Early Life Microcirculatory Plasticity and Blood Pressure Changes in Low Birth Weight Infants Born to Normotensive Mothers: A Cohort Study.
Goloba M., Raghuraman R., Botros N., Khan U., Klein M., Brown A., Duffy D., Anim-Nyame N., Wang D., Manyonda I., Antonios TF.
BACKGROUND: Capillary rarefaction (CR) is an established hallmark of essential hypertension (EH). The aim of this study was to examine early changes in capillary density (CD) and blood pressure (BP) in low birth weight (LBW) infants who are at risk of developing EH in later life. METHODS: We studied 77 LBW infants and 284 normal birth weight (NBW) infants, all born to normotensive mothers in a longitudinal multi-centre study. Intravital capillaroscopy was used to measure functional (BCD) and maximal capillary density (MCD) at birth, 3 months, 6 months and 12 months.
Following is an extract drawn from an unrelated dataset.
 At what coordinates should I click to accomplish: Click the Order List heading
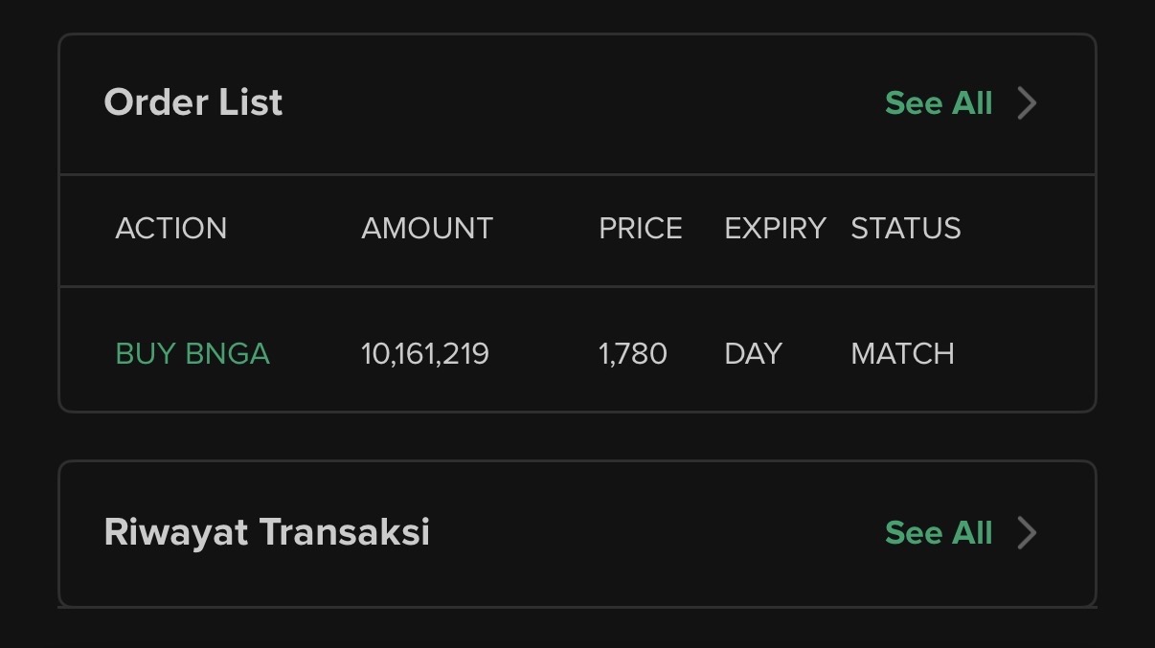193,103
RESULTS: We found that LBW infants, born pre-term and at term, had a significantly higher CD at birth, then underwent significant CR in the first 3 months culminating in a CD similar to that seen in NBW infants. NBW infants showed a gradual reduction in CD between birth and 12 months. Non-Caucasian ethnicity and preterm birth were significant predictors of a higher CD at birth. Systolic BP in NBW infants increased significantly from birth to 3 months, and we identified a significant negative correlation between systolic BP and MCD. CONCLUSIONS: This study has identified a process of early "accelerated capillary remodeling" in LBW infants, which corrects their higher CD at birth. This remodeling is unlikely to explain the CR seen in adult individuals with, or at risk of developing EH. Further follow-up studies are required to determine the timing and mechanisms involved in CR which is likely to occur after the first year of life but before early adulthood.